One number is all that is asked for: the number of lines below that hold the string "review".

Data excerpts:
· · · · · · ·

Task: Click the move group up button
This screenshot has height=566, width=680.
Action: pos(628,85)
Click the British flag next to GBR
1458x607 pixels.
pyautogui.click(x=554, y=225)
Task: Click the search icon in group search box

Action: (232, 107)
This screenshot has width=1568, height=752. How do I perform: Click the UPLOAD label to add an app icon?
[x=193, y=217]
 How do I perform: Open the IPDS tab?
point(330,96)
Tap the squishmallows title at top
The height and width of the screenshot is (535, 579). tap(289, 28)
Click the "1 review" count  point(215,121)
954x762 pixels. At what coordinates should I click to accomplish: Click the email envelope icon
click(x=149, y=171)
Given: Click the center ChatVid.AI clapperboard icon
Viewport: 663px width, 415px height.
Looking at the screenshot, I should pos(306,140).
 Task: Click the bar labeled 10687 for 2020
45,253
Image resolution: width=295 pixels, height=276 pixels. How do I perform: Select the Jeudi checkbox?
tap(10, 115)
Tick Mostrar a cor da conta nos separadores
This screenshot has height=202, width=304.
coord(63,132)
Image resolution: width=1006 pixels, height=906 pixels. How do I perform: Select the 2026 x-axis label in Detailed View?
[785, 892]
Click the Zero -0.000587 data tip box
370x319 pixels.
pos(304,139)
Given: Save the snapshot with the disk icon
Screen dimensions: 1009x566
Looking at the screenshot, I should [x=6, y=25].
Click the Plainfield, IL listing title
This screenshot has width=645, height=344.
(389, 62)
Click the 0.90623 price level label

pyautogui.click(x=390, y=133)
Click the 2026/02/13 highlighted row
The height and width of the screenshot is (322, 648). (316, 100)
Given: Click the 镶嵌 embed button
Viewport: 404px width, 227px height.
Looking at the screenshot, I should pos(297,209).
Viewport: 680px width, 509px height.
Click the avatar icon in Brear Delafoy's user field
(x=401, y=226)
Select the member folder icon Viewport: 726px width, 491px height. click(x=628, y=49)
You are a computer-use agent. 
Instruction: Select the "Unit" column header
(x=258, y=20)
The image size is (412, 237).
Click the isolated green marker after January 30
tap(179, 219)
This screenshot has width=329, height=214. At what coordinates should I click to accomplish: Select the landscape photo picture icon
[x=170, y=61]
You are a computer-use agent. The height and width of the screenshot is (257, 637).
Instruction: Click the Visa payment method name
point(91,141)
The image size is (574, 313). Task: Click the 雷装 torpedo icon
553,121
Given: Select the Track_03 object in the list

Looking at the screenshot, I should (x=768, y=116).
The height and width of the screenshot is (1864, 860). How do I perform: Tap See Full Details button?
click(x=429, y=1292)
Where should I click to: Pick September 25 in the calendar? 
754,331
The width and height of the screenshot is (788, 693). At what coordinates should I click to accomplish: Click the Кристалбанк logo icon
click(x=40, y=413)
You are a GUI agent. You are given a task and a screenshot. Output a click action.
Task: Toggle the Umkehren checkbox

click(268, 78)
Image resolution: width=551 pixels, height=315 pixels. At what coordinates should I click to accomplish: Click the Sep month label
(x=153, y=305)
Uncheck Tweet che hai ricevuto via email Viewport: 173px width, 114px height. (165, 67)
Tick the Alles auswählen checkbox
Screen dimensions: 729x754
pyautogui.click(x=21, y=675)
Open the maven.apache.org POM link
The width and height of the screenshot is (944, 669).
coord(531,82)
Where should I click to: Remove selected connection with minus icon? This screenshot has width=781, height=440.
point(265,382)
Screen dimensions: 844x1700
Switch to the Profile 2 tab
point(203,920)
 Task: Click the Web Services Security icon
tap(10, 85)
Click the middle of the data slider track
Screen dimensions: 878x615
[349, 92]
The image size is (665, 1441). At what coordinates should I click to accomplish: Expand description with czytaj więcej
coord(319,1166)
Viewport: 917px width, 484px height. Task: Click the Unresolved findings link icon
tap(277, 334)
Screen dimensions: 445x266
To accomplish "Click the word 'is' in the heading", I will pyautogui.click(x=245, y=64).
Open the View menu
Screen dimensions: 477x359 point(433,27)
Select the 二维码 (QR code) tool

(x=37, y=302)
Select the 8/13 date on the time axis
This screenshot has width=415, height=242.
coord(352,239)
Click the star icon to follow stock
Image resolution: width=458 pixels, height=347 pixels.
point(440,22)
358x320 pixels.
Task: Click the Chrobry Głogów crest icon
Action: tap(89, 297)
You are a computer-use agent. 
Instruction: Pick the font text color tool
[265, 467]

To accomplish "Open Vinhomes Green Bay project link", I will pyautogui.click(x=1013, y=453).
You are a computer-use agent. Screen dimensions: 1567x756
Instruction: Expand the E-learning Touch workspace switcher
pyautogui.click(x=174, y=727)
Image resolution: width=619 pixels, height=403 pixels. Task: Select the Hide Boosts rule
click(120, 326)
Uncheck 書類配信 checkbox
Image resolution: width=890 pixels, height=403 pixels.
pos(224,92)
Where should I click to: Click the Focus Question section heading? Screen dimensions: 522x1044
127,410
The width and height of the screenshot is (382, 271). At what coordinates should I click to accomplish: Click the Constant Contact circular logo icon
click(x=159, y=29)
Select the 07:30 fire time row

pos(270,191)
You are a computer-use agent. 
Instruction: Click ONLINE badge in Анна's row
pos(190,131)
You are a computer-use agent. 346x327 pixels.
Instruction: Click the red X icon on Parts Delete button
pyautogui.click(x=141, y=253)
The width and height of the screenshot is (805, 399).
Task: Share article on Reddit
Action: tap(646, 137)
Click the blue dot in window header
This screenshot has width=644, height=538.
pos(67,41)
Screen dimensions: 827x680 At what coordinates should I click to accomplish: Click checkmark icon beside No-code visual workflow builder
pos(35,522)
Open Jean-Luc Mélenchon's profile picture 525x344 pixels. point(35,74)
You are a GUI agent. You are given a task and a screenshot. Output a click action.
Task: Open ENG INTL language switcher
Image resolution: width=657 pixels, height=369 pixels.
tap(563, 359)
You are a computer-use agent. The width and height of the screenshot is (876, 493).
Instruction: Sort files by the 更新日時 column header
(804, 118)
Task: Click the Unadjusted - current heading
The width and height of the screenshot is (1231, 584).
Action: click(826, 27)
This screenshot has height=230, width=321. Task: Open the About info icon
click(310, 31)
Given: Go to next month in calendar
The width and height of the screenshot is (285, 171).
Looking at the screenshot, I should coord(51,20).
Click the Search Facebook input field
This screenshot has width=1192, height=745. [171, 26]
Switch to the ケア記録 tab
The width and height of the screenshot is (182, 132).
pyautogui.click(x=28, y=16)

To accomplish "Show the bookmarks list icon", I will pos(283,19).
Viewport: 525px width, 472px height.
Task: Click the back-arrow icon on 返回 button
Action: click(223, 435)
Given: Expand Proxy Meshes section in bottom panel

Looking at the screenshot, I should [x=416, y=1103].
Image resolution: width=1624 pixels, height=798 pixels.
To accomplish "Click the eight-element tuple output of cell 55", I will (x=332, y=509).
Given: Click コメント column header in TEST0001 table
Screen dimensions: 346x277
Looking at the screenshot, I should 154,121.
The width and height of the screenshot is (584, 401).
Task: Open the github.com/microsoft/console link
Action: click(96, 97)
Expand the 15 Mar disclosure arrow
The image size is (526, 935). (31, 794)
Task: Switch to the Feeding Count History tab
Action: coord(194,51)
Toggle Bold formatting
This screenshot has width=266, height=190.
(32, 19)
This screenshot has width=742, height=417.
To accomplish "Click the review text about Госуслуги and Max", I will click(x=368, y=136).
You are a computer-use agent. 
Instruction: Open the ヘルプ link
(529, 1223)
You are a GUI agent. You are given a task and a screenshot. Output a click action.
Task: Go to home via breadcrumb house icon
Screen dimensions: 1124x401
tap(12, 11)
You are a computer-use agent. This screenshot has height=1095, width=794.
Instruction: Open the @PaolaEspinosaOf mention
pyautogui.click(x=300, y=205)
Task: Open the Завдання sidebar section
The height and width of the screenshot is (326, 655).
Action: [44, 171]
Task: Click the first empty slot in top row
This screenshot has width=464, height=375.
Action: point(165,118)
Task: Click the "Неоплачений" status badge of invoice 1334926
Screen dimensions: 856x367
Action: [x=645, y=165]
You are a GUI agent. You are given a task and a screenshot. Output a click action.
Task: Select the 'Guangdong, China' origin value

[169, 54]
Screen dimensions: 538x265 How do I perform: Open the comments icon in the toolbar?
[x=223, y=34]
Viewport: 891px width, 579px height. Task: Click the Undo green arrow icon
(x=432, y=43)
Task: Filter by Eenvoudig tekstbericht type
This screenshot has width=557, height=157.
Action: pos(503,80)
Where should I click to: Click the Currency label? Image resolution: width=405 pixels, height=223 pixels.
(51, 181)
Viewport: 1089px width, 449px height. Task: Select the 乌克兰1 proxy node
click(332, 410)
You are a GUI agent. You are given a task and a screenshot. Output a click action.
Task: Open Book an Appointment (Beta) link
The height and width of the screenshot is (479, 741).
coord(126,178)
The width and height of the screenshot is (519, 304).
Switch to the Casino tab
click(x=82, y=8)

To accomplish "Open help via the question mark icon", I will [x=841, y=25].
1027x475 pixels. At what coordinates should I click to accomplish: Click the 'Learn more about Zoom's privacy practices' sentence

· · · · · · ·

> _Result of the exercise_:
2